You won't see that headline in any American newspaper. Nor should you.
But that was the Viking explanation for a solar eclipse. In fact, the concept of a mythical beast or god consuming the sun was a pretty standard interpretation for much of antiquity. To the ancient Chinese, it was a veracious dragon. In Vietnam, a celestial toad swallowed either the sun or moon during a solar or lunar eclipse.
These were agricultural cultures, mind you, completely dominated by anecdote and the rhythm of the growing seasons. Those shadows of polytheism still exists today, remnants permitted by later, more powerful monotheistic traditions as a means to more easily sway recent converts.
Easter, for instance, is probably a fusion of Catholic doctrine and more ancient pagan spring festivals, built around the planting calendar and an associated concept of rebirth. The egg has long been a tangible, powerful symbol of new life. And that pre-Christian tradition sticks around today.
Point is, myths come and go. They're the necessary result of a curious species that spends an unprecedented amount of time pondering the world around it. And there tends to be substantial upheaval and pushback whenever a seminal moment throws shade at the established intellectual tradition. Entire political power structures are built around belief systems. Entire institutions derive their power from the myth itself. Overturning an established myth is, often, a direct assault on a civilization's cultural and political framework.
It's no surprise then that Galileo was put on trial in 1633 for suggesting earth revolved around the sun and offering conclusive evidence to prove it. The Vatican convicted the Italian naturalist of heresy, tantamount to a 17th century blacklisting, and forced him to recant his findings. It wasn't until 1992 that Pope John Paul II admitted the church's error after a 13-year investigation.

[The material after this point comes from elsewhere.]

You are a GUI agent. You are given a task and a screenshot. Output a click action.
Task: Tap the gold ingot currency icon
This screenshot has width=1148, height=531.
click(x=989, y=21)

For more than 350 years, the story of Galileo's trial has stood as a symbol of the inherent tension between religion and rationalism.
On Monday, millions of Americans turned their gazes skyward to watch the moon blot out the sun. This time, it was widely understood that the entire event is just a chance occurrence of orbiting bodies passing by one another. With incredible accuracy, scientists predicted precise moments when the sun would be fully eclipsed by the moon. And Americans of all political and religious stripes took those predictions for granted.

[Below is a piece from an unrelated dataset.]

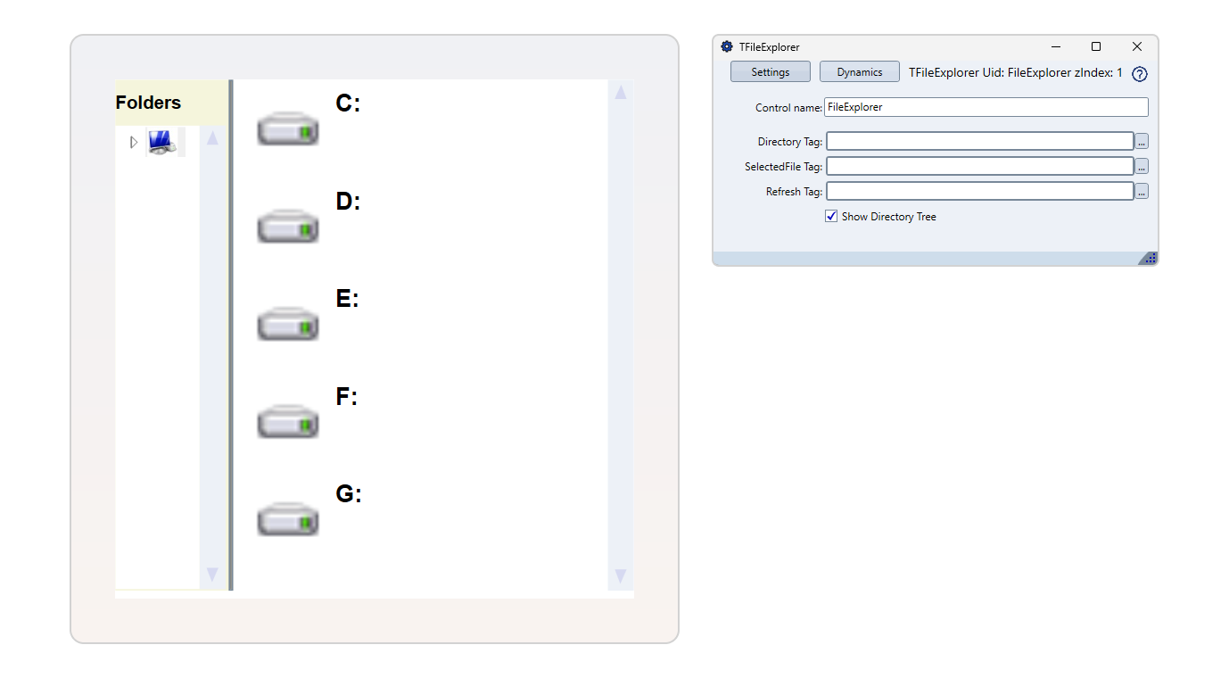Select the D: drive icon

pyautogui.click(x=288, y=227)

It's a notable level of confidence in the predictive abilities of scientific observation and mathematics in a moment when similar endeavors are scrubbed from government websites and blasted as hoaxes of the most politically motivated kind. Such charges, mind you, would not be foreign to Galileo. They were the same accusations made against him.
Attempts to objectively measure the universe put us on the moon. It split the atom. It created a network that transmits information at light speed. It nearly doubled average life expectancy and eradicated polio.

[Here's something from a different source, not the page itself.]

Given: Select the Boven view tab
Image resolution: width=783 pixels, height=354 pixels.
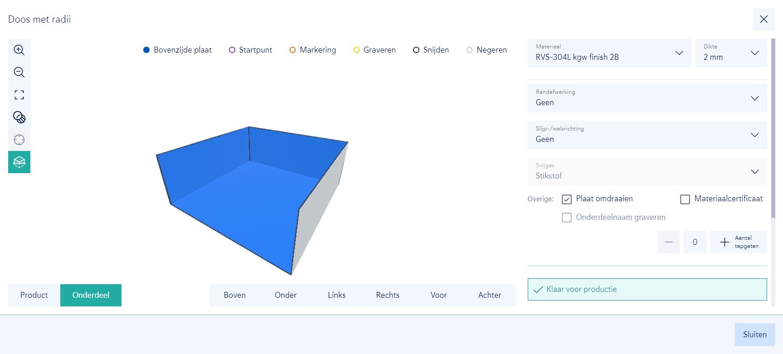Looking at the screenshot, I should tap(234, 295).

And yet, scientists still fight for legitimacy, even though they are the one's whose only real agenda is understanding. That's because those in power weaponize irrational fear. Baseless conspiracy theories are wrongly cast as legitimate doubt. One can't pose legitimate questions about that which they don't understand.
But new information threatens those whose entire access to power is rooted in old systems. With that understanding, no one should be surprised that we're still arguing about evolution 158 years after Darwin published his widely confirmed mechanism for speciation. Nor should anyone be shocked that billions have been spent on delegitimizing climate science.
Almost 400 years ago, merely predicting Monday's eclipse could have been a capital offense. But rationalism soldiered on. It reshaped how the universe is understood. It built political systems, including the United States. And, on Monday, people accepted the calculus that accurately predicted the event.
On Monday, millions looked skyward and understood they weren't seeing the wrath of an angry god or hungry serpent. And that's only because those honestly seeking truth refused to back down.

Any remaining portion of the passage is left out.